2. Cryptographic Failures

AI tools rarely make classic cryptography mistakes (they won't hash passwords with MD5). But they make a subtler error: storing sensitive data in the wrong place. Environment variables with the NEXT_PUBLIC_ prefix get bundled into client-side JavaScript. AI tools sometimes put API keys or configuration secrets there because that's the simplest way to make the code work.

The fix: any secret, key, or connection string must be a server-side-only environment variable without the NEXT_PUBLIC_ prefix.

3. Injection

Modern AI tools usually generate ORM-based queries (Prisma, Drizzle), which handle SQL parameterization automatically. The risk appears when AI uses raw SQL for complex queries the ORM doesn't support easily, or when building search functionality with dynamic filters.

Watch for: any Prisma $queryRaw, Drizzle sql``, or Mongoose $where that includes user input. Also watch for dangerouslySetInnerHTML in React — AI tools reach for this when asked to render formatted text or markdown content.

4. Insecure Design

AI tools build what you ask for, not the security constraints around it. A password reset flow will work (send email, click link, set new password) but the reset token might never expire and could be reusable. A file upload will accept and store files but won't validate file types server-side.
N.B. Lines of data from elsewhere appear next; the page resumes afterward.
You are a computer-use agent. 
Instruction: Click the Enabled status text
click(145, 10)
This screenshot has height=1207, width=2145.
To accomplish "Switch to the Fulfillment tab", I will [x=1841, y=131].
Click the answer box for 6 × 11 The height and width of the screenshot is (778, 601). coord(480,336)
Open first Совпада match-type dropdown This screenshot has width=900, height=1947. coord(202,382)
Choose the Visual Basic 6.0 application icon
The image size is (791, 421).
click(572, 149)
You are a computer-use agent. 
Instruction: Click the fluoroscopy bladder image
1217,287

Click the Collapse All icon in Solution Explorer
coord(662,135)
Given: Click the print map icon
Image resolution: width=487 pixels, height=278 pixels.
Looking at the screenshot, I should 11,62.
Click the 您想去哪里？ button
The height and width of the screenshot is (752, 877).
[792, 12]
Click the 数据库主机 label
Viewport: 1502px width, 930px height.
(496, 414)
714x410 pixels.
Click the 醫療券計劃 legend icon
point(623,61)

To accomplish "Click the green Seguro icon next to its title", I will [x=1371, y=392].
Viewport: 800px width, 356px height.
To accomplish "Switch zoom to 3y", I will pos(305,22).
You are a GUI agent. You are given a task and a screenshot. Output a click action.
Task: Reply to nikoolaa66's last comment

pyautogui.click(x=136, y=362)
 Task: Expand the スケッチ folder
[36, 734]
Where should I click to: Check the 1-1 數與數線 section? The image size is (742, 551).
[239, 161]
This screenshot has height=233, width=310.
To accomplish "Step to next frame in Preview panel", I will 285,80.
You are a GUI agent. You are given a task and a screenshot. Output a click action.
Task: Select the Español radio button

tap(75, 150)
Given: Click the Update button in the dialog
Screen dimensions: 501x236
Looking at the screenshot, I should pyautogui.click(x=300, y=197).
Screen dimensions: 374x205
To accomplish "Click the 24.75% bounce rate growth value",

This is the hardest OWASP category to test for automatically. You need to think about abuse cases: what if someone requests 1,000 password resets? What if they upload a 10GB file? What if they submit the same form 10,000 times? AI doesn't ask these questions.

5. Security Misconfiguration

AI tools generate application code but rarely modify framework-level configuration. This means apps ship with CORS set to allow all origins, debug/verbose error messages enabled, GraphQL introspection accessible in production, and no security headers. The AI wrote your features within the framework's defaults, and those defaults are optimized for development, not security.

6. Vulnerable Components

AI tools install packages to solve problems but don't evaluate those packages for security. They might install an abandoned package with known CVEs because it was popular in training data. Run npm audit after any AI-generated project setup and address critical findings before deploying.

7. Authentication Failures

AI generates working auth flows (login, register, password reset) without the security hardening: no rate limiting on login endpoints, session tokens in localStorage instead of httpOnly cookies, no account lockout after failed attempts, missing CSRF protection. The auth works for normal usage but collapses under any adversarial testing.

8-10: Integrity, Logging, SSRF

Software integrity failures: AI-generated CI/CD configurations and build scripts are usually insecure by default. Logging: AI almost never adds security event logging — failed logins, access denials, and input validation failures go unrecorded. SSRF: any AI-generated feature that accepts a URL (link preview, image import, webhook) fetches it without validating that it points to a public resource.

The Pattern

Items 1, 5, and 7 (Broken Access Control, Security Misconfiguration, Authentication Failures) account for the vast majority of vulnerabilities in AI-generated code. They're also the most testable — an automated scanner catches all three categories in minutes. You don't need to memorize the OWASP Top 10; you need to scan for it.